**Work instructions**
The lines from the one containing "Instruction: Click data" to the end of the entries, both included, are what you need to transcribe exactly, without pictures and without anything else.

**Record extracts**
════════
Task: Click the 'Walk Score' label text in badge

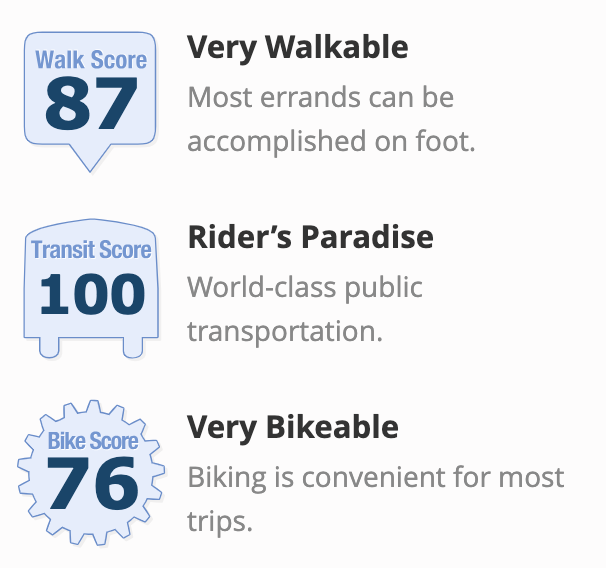Action: point(91,60)
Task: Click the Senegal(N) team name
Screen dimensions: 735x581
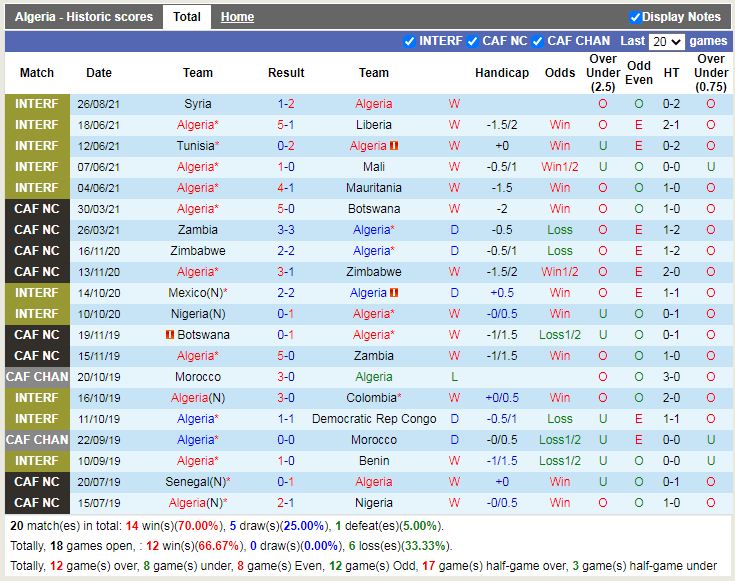Action: pos(195,482)

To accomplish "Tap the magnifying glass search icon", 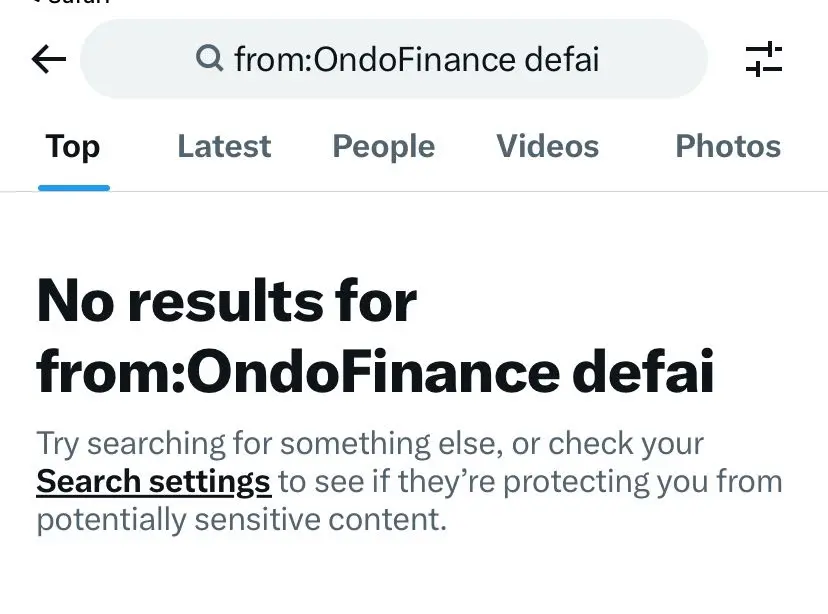I will [210, 58].
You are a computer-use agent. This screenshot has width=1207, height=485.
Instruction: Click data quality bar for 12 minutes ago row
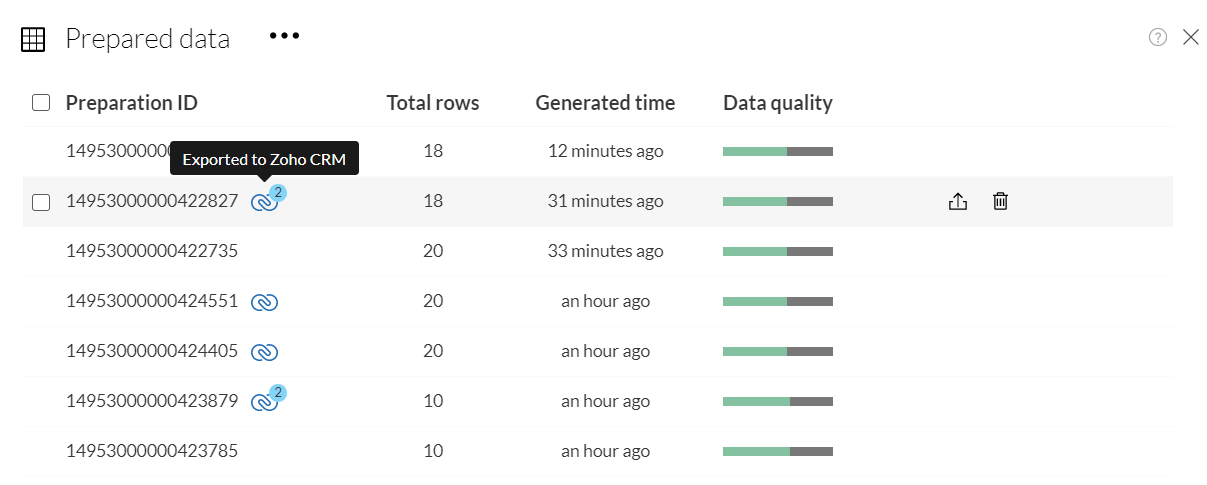click(x=777, y=152)
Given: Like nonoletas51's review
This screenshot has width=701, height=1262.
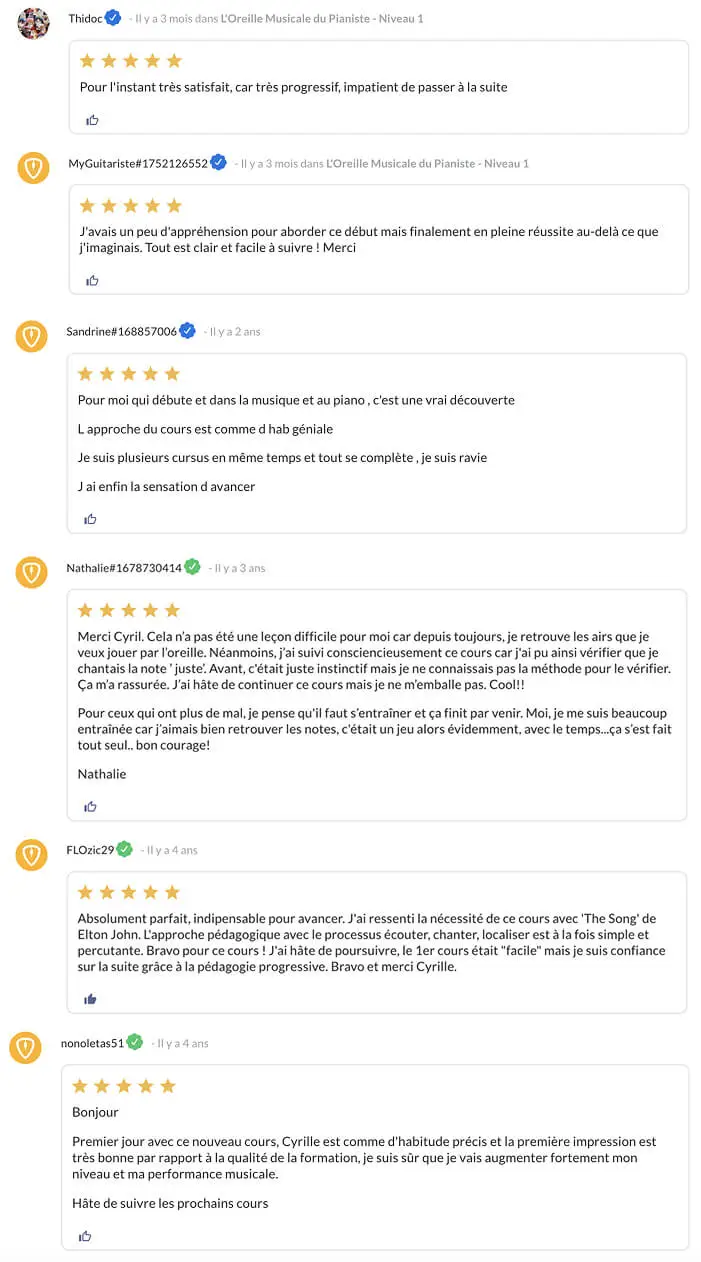Looking at the screenshot, I should click(85, 1236).
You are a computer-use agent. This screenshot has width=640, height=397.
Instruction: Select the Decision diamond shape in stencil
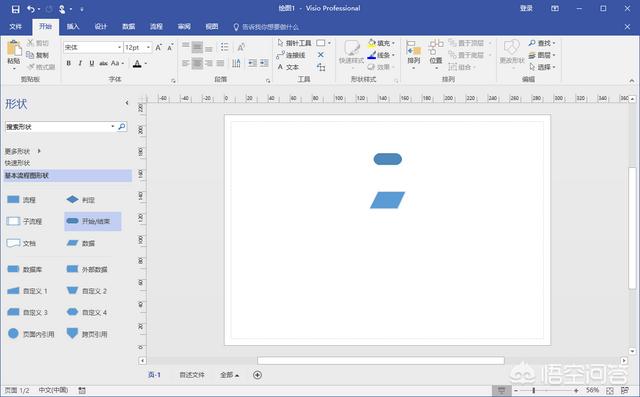point(72,200)

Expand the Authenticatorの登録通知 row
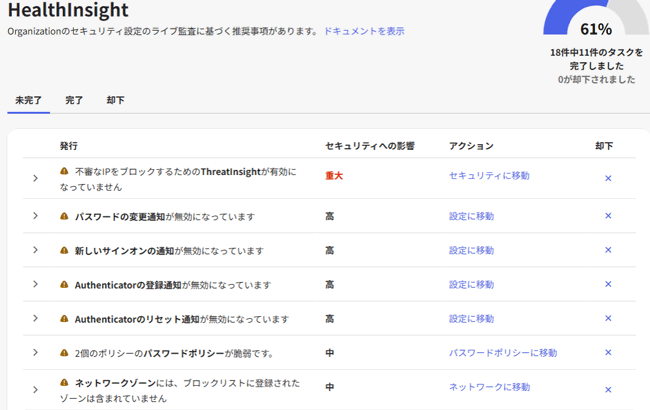35,285
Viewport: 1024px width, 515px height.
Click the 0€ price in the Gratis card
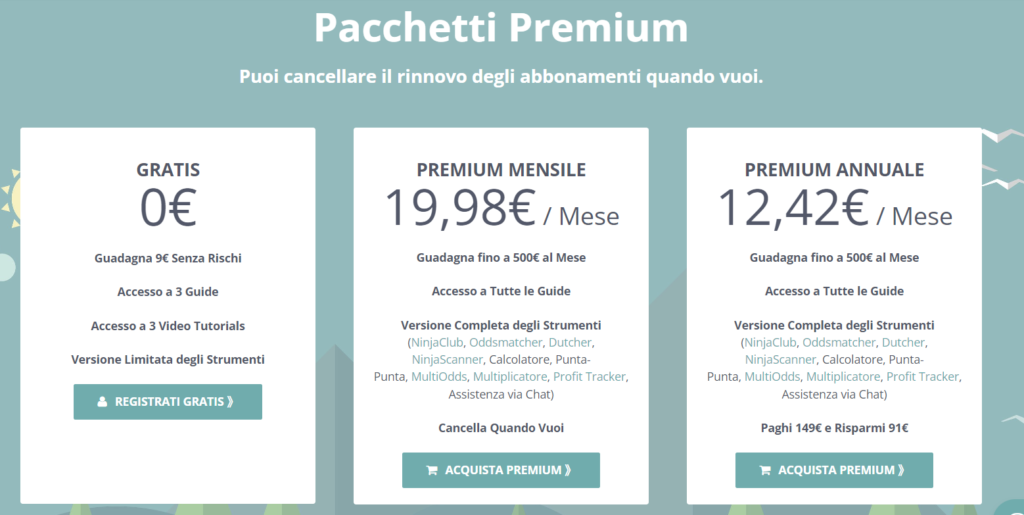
════════
**Result for this task**
Instruction: Click data quality bar for 12 minutes ago row
click(x=777, y=152)
Given: Like nonoletas51's review
This screenshot has width=701, height=1262.
Looking at the screenshot, I should click(85, 1236).
You are a computer-use agent. This screenshot has width=640, height=397.
Instruction: Select the Decision diamond shape in stencil
point(72,200)

Expand the Authenticatorの登録通知 row
35,285
Viewport: 1024px width, 515px height.
Click the 0€ price in the Gratis card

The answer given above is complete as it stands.